What the task asks —
Transcribe the following items verbatim, reproducing every line exactly as it appears.

Entries —
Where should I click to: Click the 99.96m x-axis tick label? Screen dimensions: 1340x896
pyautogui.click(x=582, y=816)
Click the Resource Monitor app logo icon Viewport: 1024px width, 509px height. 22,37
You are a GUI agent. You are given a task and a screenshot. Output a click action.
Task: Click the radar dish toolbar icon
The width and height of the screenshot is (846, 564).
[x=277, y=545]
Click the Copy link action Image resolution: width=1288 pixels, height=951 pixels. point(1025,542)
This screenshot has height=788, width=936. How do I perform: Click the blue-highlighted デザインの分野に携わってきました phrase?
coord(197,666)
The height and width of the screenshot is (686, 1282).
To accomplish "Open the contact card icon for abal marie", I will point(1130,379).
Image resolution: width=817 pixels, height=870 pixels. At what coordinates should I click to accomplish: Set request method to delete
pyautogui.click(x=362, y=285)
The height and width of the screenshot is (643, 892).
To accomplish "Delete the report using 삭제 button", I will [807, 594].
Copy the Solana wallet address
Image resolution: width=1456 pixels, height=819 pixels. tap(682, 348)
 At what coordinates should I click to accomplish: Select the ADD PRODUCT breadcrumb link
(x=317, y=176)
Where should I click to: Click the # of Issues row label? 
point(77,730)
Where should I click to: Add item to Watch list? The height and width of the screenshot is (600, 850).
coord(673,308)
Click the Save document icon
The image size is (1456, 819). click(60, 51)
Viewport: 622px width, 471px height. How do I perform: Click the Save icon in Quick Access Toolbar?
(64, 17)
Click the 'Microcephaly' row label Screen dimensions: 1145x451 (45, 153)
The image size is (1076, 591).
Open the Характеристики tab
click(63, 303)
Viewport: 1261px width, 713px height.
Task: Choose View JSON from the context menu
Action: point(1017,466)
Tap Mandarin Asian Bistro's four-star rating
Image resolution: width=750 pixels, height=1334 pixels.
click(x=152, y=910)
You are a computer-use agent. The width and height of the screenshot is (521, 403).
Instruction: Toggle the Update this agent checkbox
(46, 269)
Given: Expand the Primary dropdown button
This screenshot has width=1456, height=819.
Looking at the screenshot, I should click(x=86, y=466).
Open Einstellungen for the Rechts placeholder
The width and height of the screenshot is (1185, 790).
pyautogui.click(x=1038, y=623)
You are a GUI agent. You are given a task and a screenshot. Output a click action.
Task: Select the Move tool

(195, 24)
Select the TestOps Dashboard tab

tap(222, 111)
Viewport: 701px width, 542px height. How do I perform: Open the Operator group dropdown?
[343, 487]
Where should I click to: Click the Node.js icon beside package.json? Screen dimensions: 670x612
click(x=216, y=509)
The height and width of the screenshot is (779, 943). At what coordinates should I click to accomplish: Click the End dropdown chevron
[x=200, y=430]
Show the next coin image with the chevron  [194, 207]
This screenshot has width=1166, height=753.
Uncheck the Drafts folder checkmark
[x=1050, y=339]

Exercise result —
Where should I click to: Click the 99.96m x-axis tick label? Screen dimensions: 1340x896
pyautogui.click(x=582, y=816)
Click the Resource Monitor app logo icon Viewport: 1024px width, 509px height. 22,37
You are a GUI agent. You are given a task and a screenshot. Output a click action.
Task: Click the radar dish toolbar icon
The width and height of the screenshot is (846, 564).
[x=277, y=545]
Click the Copy link action Image resolution: width=1288 pixels, height=951 pixels. point(1025,542)
This screenshot has height=788, width=936. How do I perform: Click the blue-highlighted デザインの分野に携わってきました phrase?
coord(197,666)
The height and width of the screenshot is (686, 1282).
To accomplish "Open the contact card icon for abal marie", I will point(1130,379).
Image resolution: width=817 pixels, height=870 pixels. At what coordinates should I click to accomplish: Set request method to delete
pyautogui.click(x=362, y=285)
The height and width of the screenshot is (643, 892).
To accomplish "Delete the report using 삭제 button", I will [807, 594].
Copy the Solana wallet address
Image resolution: width=1456 pixels, height=819 pixels. tap(682, 348)
 At what coordinates should I click to accomplish: Select the ADD PRODUCT breadcrumb link
(x=317, y=176)
Where should I click to: Click the # of Issues row label? 
point(77,730)
Where should I click to: Add item to Watch list? The height and width of the screenshot is (600, 850).
coord(673,308)
Click the Save document icon
The image size is (1456, 819). click(60, 51)
Viewport: 622px width, 471px height. How do I perform: Click the Save icon in Quick Access Toolbar?
(64, 17)
Click the 'Microcephaly' row label Screen dimensions: 1145x451 (45, 153)
The image size is (1076, 591).
Open the Характеристики tab
click(63, 303)
Viewport: 1261px width, 713px height.
Task: Choose View JSON from the context menu
Action: point(1017,466)
Tap Mandarin Asian Bistro's four-star rating
Image resolution: width=750 pixels, height=1334 pixels.
click(x=152, y=910)
You are a computer-use agent. The width and height of the screenshot is (521, 403).
Instruction: Toggle the Update this agent checkbox
(46, 269)
Given: Expand the Primary dropdown button
This screenshot has width=1456, height=819.
Looking at the screenshot, I should click(x=86, y=466).
Open Einstellungen for the Rechts placeholder
The width and height of the screenshot is (1185, 790).
pyautogui.click(x=1038, y=623)
You are a GUI agent. You are given a task and a screenshot. Output a click action.
Task: Select the Move tool

(195, 24)
Select the TestOps Dashboard tab

tap(222, 111)
Viewport: 701px width, 542px height. How do I perform: Open the Operator group dropdown?
[343, 487]
Where should I click to: Click the Node.js icon beside package.json? Screen dimensions: 670x612
click(x=216, y=509)
The height and width of the screenshot is (779, 943). At what coordinates should I click to accomplish: Click the End dropdown chevron
[x=200, y=430]
Show the next coin image with the chevron  [194, 207]
This screenshot has width=1166, height=753.
Uncheck the Drafts folder checkmark
[x=1050, y=339]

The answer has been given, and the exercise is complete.